La Fédération des institutions paritaires de protection sociale (Fips) a été la première à lancer l’alerte, à la mi-juin, à propos d’un projet de hausse du ticket modérateur sur des actes médicaux par voie réglementaire. Une alerte qui s’est avérée parfaitement fondée, malgré les dénégations initiales du ministère de la Santé. Celui-ci a confirmé, le 24 juillet, avoir transmis au conseil de la Cnam cinq projets de décrets « relevant le ticket modérateur sur les soins dentaires, les médicaments, les dispositifs médicaux et les transports sanitaires, au lendemain même de l’annonce d’un doublement des plafonds des franchises et des participations forfaitaires », déplore l’intersyndicale Les Libéraux de Santé (LDS), fermement opposée à ces « transferts de charge » et à la méthode qu’elle qualifie d’« atteinte grave au pacte conventionnel ». De son côté, la FSPF pointe en particulier la « mauvaise idée » de doubler le plafond des franchises, qui « pénalisent surtout les patients chroniques les plus fragiles, [dont] la consommation de médicaments n’est pas un choix ». Malgré la levée de boucliers générale ainsi que les avis défavorables du conseil de la Cnam et de l’Unocam, quatre des cinq projets de texte ont été publiés le 22 août au Journal officiel pour une entrée en vigueur le 1er janvier prochain.

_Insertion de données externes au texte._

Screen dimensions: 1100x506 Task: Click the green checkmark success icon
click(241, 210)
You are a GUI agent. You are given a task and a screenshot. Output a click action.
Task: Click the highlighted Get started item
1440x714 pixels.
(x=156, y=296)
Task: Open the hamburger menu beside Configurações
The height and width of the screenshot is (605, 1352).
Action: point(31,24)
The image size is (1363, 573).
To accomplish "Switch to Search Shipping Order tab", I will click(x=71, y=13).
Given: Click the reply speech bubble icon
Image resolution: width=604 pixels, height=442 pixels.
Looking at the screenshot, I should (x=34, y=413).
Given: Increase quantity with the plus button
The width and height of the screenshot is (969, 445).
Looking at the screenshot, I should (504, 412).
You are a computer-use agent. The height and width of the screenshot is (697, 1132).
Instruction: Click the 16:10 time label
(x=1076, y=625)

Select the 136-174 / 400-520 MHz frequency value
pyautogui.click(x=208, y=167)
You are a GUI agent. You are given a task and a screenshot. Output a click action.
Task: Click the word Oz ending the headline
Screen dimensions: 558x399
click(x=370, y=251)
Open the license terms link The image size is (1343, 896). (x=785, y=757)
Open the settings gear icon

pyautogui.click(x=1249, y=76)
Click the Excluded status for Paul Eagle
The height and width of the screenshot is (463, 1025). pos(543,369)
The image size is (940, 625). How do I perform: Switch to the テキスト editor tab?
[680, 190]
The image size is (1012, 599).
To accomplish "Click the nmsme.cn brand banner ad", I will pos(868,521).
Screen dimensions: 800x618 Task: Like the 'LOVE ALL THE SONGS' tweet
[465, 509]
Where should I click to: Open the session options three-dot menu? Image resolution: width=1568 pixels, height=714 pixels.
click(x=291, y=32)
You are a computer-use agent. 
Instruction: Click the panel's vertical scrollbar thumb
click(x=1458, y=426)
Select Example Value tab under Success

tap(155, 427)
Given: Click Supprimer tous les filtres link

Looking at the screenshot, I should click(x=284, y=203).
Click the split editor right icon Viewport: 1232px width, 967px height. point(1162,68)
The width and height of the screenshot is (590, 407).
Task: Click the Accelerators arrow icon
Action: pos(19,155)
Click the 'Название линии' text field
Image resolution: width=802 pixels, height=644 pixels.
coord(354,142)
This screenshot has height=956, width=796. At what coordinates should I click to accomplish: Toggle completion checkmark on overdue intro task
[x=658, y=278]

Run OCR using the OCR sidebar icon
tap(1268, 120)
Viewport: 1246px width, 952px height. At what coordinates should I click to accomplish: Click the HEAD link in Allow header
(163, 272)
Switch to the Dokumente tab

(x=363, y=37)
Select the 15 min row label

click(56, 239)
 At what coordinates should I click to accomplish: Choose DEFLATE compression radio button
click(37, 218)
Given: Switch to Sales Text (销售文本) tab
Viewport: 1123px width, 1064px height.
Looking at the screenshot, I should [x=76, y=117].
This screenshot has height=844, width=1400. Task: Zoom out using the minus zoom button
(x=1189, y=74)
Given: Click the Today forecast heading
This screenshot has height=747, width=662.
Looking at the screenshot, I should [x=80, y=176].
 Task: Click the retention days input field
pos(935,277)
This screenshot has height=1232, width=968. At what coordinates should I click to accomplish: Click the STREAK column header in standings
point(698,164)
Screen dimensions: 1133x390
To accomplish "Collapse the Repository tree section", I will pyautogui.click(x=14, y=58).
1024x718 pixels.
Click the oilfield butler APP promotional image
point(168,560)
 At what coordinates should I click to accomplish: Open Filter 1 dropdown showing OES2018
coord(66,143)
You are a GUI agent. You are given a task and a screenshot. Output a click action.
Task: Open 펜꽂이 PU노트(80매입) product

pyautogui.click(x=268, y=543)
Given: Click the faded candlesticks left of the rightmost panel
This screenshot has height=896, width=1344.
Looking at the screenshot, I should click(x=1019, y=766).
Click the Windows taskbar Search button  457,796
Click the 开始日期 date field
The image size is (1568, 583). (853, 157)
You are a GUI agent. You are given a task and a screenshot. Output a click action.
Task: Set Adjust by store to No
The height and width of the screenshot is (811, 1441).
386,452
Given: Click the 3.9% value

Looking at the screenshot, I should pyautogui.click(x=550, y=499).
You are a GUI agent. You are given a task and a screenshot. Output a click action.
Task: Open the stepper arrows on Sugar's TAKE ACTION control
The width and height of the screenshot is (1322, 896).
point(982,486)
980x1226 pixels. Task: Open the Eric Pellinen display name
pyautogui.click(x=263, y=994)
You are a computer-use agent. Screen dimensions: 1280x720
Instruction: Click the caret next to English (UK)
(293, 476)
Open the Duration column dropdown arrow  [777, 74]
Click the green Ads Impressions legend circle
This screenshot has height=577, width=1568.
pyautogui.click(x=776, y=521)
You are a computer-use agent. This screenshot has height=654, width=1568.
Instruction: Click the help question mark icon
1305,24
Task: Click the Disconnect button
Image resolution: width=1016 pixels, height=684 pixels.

Indexation sur l’inflation
Concrètement, le remboursement par l’Assurance maladie va baisser de 60 à 50 % pour les soins dentaires (déjà réduit de 10 points en 2023) et pour les dispositifs médicaux, de 55 à 50 % pour les transports sanitaires, de 30 à 15 % pour les médicaments à SMR modéré et de 15 à 5 % pour ceux à SMR faible. Au total, le transfert vers les complémentaires santé devrait atteindre 1,5 milliard d’euros. « Le niveau de remboursement est maintenu pour les près de 4 000 médicaments les plus efficaces, actuellement remboursés à hauteur de 65, voire 100 % par l’Assurance maladie », précise le gouvernement. Seul le doublement du plafond des franchises et participations forfaitaires a été abandonné, pour être remplacé par une hausse indexée sur l’inflation. Le projet de décret révisé a, de nouveau, été rejeté par le conseil de la Cnam le 4 septembre. Celui-ci a notamment fustigé l’usage de la voie réglementaire pour « des sujets qui engagent durablement notre modèle de protection sociale, [ce qui] contourne le débat annuel du PLFSS et prive le Parlement et les acteurs de la démocratie sociale d’un débat à la hauteur des enjeux ». Le décret n’en a pas moins été publié au Journal officiel le 12 septembre. Dès le 1er octobre, les plafonds annuels des franchises et des participations forfaitaires vont ainsi chacun passer de 50 à 70 euros pour 2026 et 2027, puis seront indexés sur l’inflation à partir de 2028. « Près de 18 millions de Français » en sont exonérés, indique le texte, à savoir les « moins de 18 ans ; les bénéficiaires de la complémentaire santé solidaire (C2S) ; les femmes enceintes à partir du 1er jour du 6e mois de grossesse et jusqu’au 12e jour après l’accouchement ; les mineures pour la contraception et la contraception d’urgence sans consentement parental ; les victimes d’un acte de terrorisme, pour les frais de santé en rapport avec cet événement ».